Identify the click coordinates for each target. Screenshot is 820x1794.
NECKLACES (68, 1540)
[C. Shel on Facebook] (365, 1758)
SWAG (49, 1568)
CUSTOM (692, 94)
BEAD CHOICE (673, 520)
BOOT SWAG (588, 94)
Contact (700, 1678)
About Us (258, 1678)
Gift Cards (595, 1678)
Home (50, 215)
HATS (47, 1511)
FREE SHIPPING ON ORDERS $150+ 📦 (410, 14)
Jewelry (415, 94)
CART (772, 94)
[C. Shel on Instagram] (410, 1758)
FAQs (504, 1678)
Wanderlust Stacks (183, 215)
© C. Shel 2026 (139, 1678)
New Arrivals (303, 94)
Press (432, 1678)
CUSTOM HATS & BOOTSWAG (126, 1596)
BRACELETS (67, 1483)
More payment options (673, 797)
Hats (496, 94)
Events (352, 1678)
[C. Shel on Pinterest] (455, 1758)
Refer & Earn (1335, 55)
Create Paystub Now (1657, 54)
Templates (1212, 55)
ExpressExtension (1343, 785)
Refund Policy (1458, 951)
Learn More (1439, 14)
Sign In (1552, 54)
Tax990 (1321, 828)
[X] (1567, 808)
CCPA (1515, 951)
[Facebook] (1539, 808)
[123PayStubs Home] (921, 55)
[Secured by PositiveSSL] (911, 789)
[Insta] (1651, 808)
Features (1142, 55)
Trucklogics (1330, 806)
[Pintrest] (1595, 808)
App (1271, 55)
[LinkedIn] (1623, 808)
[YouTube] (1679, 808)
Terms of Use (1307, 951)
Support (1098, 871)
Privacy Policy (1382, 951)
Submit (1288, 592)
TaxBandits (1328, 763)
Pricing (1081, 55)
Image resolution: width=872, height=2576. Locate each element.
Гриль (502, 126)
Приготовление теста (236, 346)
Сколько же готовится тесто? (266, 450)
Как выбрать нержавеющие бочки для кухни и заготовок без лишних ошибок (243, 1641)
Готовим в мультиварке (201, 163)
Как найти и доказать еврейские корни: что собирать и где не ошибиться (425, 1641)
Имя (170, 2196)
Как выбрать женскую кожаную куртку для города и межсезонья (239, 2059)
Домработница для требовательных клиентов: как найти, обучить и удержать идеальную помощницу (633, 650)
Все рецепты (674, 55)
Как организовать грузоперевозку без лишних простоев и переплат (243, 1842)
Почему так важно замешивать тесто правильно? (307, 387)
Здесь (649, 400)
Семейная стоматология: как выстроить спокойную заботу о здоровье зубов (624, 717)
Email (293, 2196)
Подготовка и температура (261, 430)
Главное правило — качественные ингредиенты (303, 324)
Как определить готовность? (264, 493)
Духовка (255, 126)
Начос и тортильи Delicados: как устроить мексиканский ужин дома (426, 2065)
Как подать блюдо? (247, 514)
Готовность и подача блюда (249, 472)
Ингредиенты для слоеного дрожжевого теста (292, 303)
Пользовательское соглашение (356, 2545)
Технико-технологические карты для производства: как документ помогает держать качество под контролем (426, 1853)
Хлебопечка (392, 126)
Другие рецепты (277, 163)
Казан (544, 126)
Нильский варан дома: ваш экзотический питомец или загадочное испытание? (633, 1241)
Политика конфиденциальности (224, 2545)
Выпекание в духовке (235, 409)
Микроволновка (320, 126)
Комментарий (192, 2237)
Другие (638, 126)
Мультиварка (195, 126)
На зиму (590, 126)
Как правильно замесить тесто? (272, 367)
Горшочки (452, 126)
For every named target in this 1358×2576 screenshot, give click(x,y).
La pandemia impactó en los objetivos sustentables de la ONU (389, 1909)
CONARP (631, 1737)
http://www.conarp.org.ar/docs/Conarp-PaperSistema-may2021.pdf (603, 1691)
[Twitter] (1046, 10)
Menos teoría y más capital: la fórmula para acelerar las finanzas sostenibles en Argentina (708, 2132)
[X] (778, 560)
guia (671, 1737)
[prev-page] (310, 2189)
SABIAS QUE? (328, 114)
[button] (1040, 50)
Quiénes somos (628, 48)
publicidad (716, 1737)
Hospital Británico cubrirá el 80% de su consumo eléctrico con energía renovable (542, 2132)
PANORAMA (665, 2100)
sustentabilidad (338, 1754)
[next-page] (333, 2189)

— About this task —
What are the lines above, starting at the one with "CUSTOM (692, 94)" and ending at the one with "CCPA (1515, 951)"? Give them again exactly, and only them.

— Result of the exercise —
CUSTOM (692, 94)
BEAD CHOICE (673, 520)
BOOT SWAG (588, 94)
Contact (700, 1678)
About Us (258, 1678)
Gift Cards (595, 1678)
Home (50, 215)
HATS (47, 1511)
FREE SHIPPING ON ORDERS $150+ 📦 (410, 14)
Jewelry (415, 94)
CART (772, 94)
[C. Shel on Instagram] (410, 1758)
FAQs (504, 1678)
Wanderlust Stacks (183, 215)
© C. Shel 2026 (139, 1678)
New Arrivals (303, 94)
Press (432, 1678)
CUSTOM HATS & BOOTSWAG (126, 1596)
BRACELETS (67, 1483)
More payment options (673, 797)
Hats (496, 94)
Events (352, 1678)
[C. Shel on Pinterest] (455, 1758)
Refer & Earn (1335, 55)
Create Paystub Now (1657, 54)
Templates (1212, 55)
ExpressExtension (1343, 785)
Refund Policy (1458, 951)
Learn More (1439, 14)
Sign In (1552, 54)
Tax990 (1321, 828)
[X] (1567, 808)
CCPA (1515, 951)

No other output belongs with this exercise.